I'm excited an in-progress preprint of our work is out! Read more here: https://arxiv.org/abs/2605.15165

Over the next few weeks, we will be spinning out various explainers, one-pagers/policy briefs, interactive dashboard in an attempt to reach different audiences. Until then, because I'm a little tired, here is a Bad Graphic Design visual abstract to celebrate the drop, exclusively for bsky/leaflet/AtProto, made in google slides as a blatant aspirational rip-off of bootboyzbiz:

It all started from reading Dave Guarino's Substack post:

A broken SNAP call center gets comeuppance from the courts
Also: I have a new job; and some musings on agency in agencies
https://daveguarino.substack.com/p/a-broken-snap-call-center-gets-comeuppance

Over the next few weeks, I'll be sharing more in little bits and pieces, attempting to weave together a picture of "public-interest data-driven decisions". I'm hopeful the marginalia of Leaflet is an opportunity to share some of my favorite stories from the lovely time I spent catching up on books about 70s/80s public administration. Why do I find the identity of a "bureaucratic justice warrior" so compelling? How do we find other normative frameworks to translate algorithmic insights (is) to policy imperatives (ought) beyond anti-discrimination law?

Here is the real abstract of the paper:

The U.S. social safety net delivers essential services at mass scale, but access burdens persist, as congested contact or call centers serve as a primary mode of application completion and assistance. In Holmes v. Knodell, Missouri's SNAP call centers were so congested that nearly half of all application denials were procedural, caused by applicants' inability to complete required interviews, rather than underlying ineligibility. The judge ruled these system failures led to a violation of procedural due process. We propose a performance evaluation framework based on queueing models from operations research and management to assess and improve access in such systems. Operational access failures of call centers are distinct from prior automation failures in benefits provision. Emergent arbitrariness arises from interactions between system dynamics and access demand, rather than from an explicit algorithmic rule, making diagnosis and repair inherently system-level. We develop a queueing model that incorporates phenomena that distinguish social services from standard service domains, redials and abandonment, through which backlogs generate endogenous congestion. Standard queueing guidance from Erlang-A that does not address endogenous congestion fundamentally understaffs, which could lead to persistent shortfalls in practice. Using a fluid approximation, we derive steady-state performance metrics to analytically characterize the impacts of bundled staffing and service delivery changes. We fit model parameters to call-center data disclosed in court documents. Our queueing model can support ex-ante evaluation and design of access systems, inform policy levers for improving access, and provide evidence about whether applicants are afforded a meaningful opportunity to be served at scale.

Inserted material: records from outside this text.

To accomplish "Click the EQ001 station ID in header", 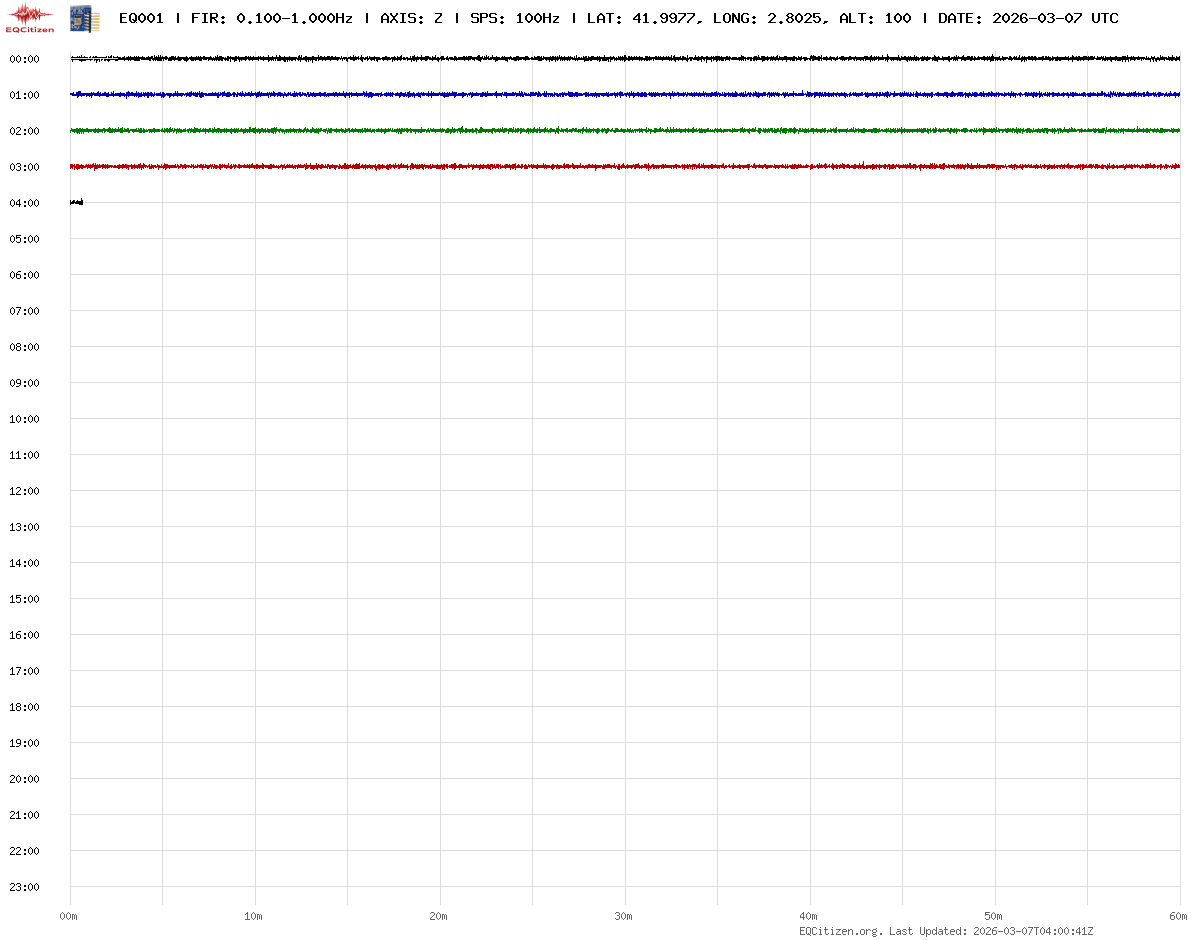I will point(141,18).
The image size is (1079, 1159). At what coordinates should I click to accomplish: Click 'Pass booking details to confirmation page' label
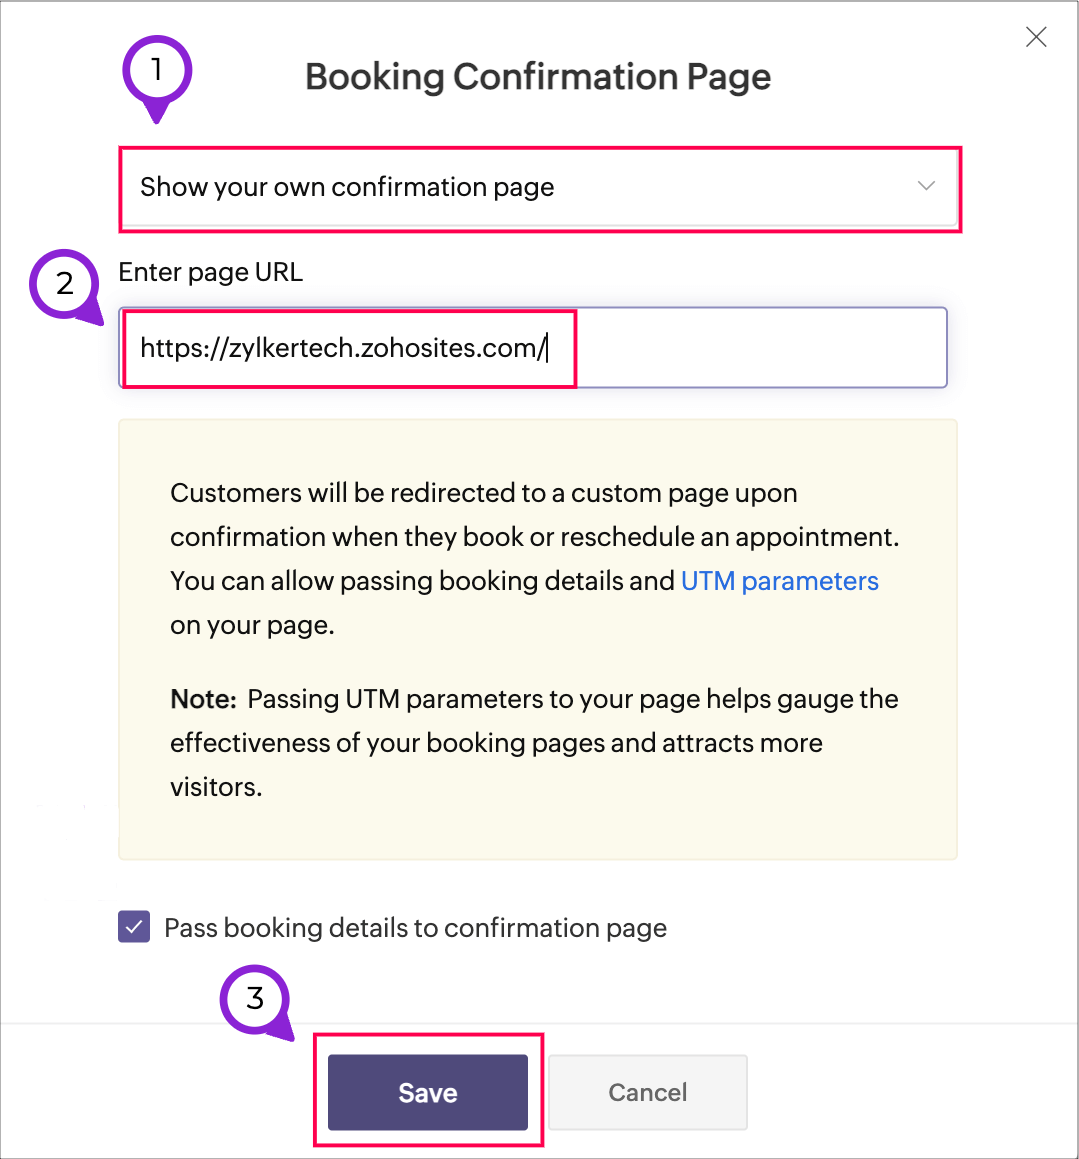415,928
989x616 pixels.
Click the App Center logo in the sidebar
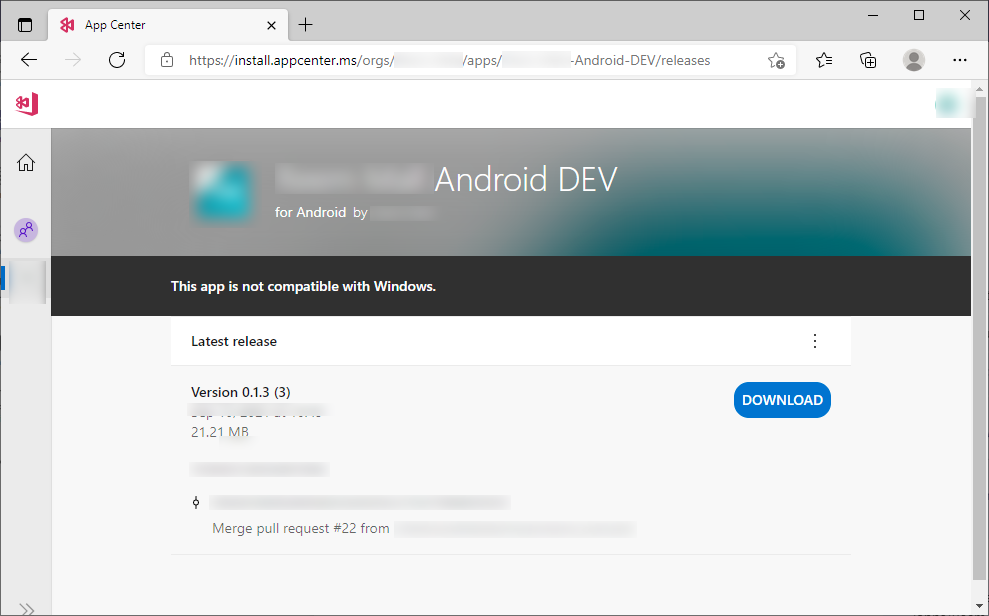pos(26,103)
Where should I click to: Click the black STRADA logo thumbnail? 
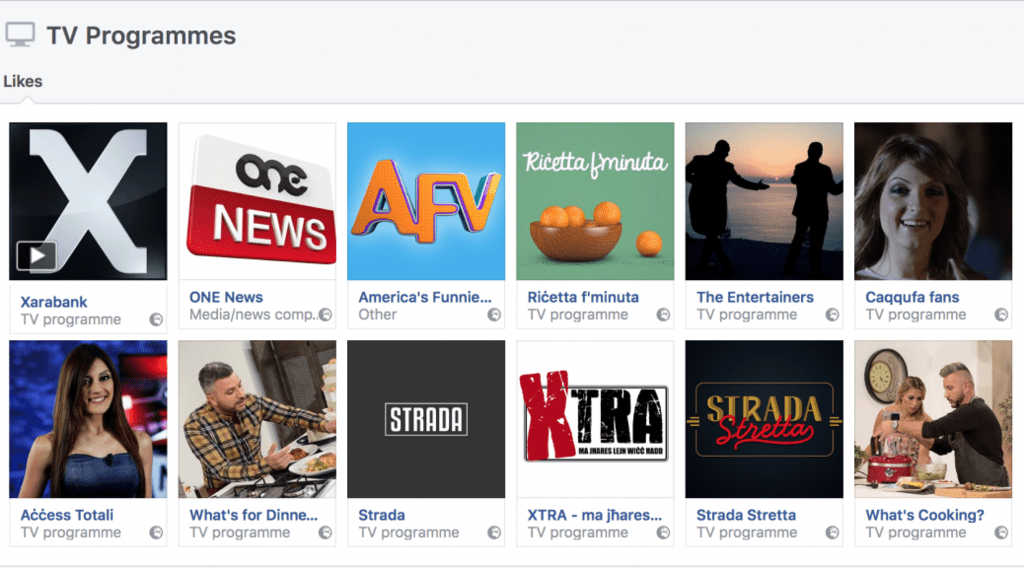pyautogui.click(x=426, y=419)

I am so grateful to my brilliant colleague Andrew Daw for being gracious enough to get dragged into this and teach me about queueing ! And our brilliant undergrad researcher Chloe Pache who worked on this last summer. And - everyone we spoke to on the legal/legal aid/benefits advocacy side (counsel on Holmes v Knodell, Benefits Tech Advocacy Hub) and my legal acquaintances that I could bug to explain that judges in administrative law generally don't want to micromanage agencies how to do things (thank you Dan and Issa).